An APR also noted: “We never know when a new product is going to be launched, usually there are rumours (...) Apart from the iPad and iPhone, product launches are not announced. For other products there is no announcement, we are usually informed by the press, or we can deduce that there will be a product announcement when some Apple Stores announce a new product launch (...). For the iPad we are not allowed to communicate about the launch.”
The particular situation of eBizcuss demonstrates the concrete and effective impact of Apple’s abuse of a situation of economic dependency. As eBizcuss stores located in Paris and Lyon were unable to receive the Apple products necessary to satisfy the demand of its own customers or to compete with Apple Stores in terms of price or level of service, eBizcuss stores located in Paris and Lyon were placed at a commercial disadvantage compared to Apple Stores, resulting in a decrease in turnover of these stores on the order of 15%.
The president of the APR association also complained of a real “strategy of exclusion on the part of Apple” with regard to APRs, as did Alis Informatique, which evoked “a premeditated death”. You Cast blames its financial difficulties and liquidation proceedings on its “cash flow lag problems related to delivery problems with Apple products”.
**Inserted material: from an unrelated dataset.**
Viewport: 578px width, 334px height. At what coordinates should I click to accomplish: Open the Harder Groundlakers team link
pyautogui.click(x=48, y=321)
When a manufacturer keeps its distributors dependent on it, it must take care not to abuse this dependence, i.e., not to restrict their commercial freedom beyond the tolerable limits and not to put them at a disadvantage in relation to its own internal distribution network.
With the APRs, Apple benefited from a network whose obligations imposed on distributors were similar to those of franchisees, without itself being subject to the obligations of a franchisor, thus depriving them of the consideration attached to this form of distribution. Thanks to the network, the company no longer needed to set up its own stores throughout France, which has enabled it to focus on locating Apple Stores in the most profitable areas. Subjected to the conditions of hardship comparable to those of an integrated operator, while having to assume the commercial and financial risks of an independent company, the APRs enabled Apple to distribute its products throughout France without having to invest in its own stores and without its direct sales (online and physical stores) being affected by competition.
These practices have led to the weakening and, in a number of cases, the exclusion of certain APRs, such as eBizcuss.
1 eBizcuss operated as an APR in France from 2008 to 2012 and then withdrew from the French market. It remains active in Belgium (Macline).
2 You Cast a été repris en partie par Ephésus.
3 Decisions 01-D-49 of 31 October 2001 relating to a complaint and request for interim measures by Concurrence concerning Sony and 10-D-08 of 3 March 2010 relating to practices implemented by Carrefour in the local general retail food sector, concerning a franchise network.